ただ、医療従事者からそういう指導を受けたという人が多いのも事実で悲しいことです。中には、乳腺炎で辛い時に「○○なんか食べるからこんなことになった!」って、怒られて余計に辛くなっちゃったっていうママの話も聞いていますが、胸がキュンとしちゃいます。
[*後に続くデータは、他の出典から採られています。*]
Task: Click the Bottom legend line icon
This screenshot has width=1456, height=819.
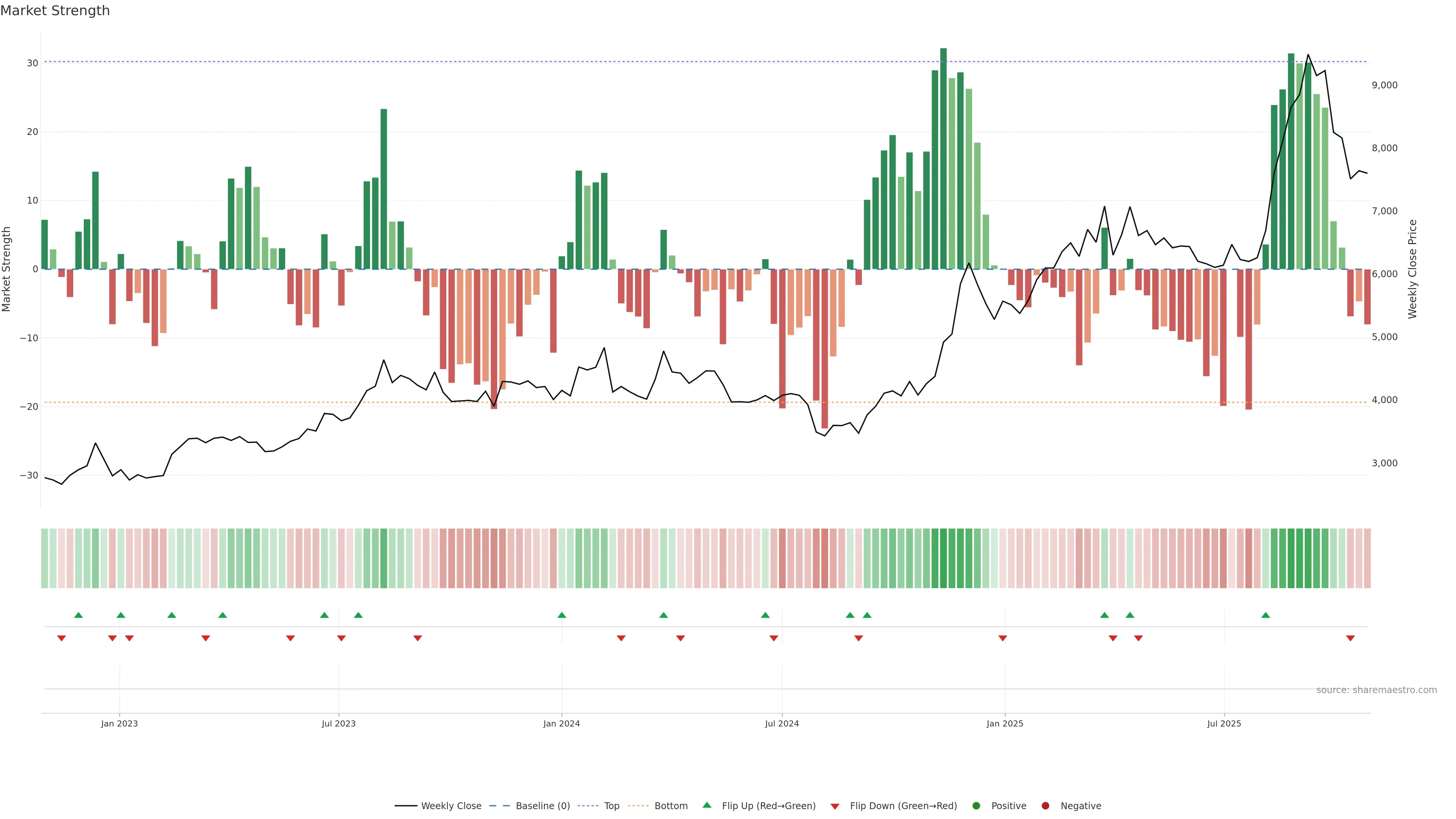Action: (x=638, y=806)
もちろん暴飲暴食や栄養の偏りは免疫力を低下させたり、体に炎症を起こしやすくすしたり、本来持っている体の機能がうまく働きにくくなっちゃう可能性があるから、バランスよく必要な栄養素をとることは大事なんだけど、揚げ物食べたら数時間後に詰まるとかそんなことはありえない話です。

まとめ

(1)乳腺炎は原因によって大きくふたつに分類される
◉母乳が滞ることで起こるうっ滞性乳腺炎
◉ばい菌感染による感染性乳腺炎

(2)授乳中のママなら誰でも乳腺炎になる可能性はある。原因は様々。知って予防できるものもあるが、ママやお子さんの体調によってどうしようもない場合もある。休養、栄養、保温、睡眠は大切。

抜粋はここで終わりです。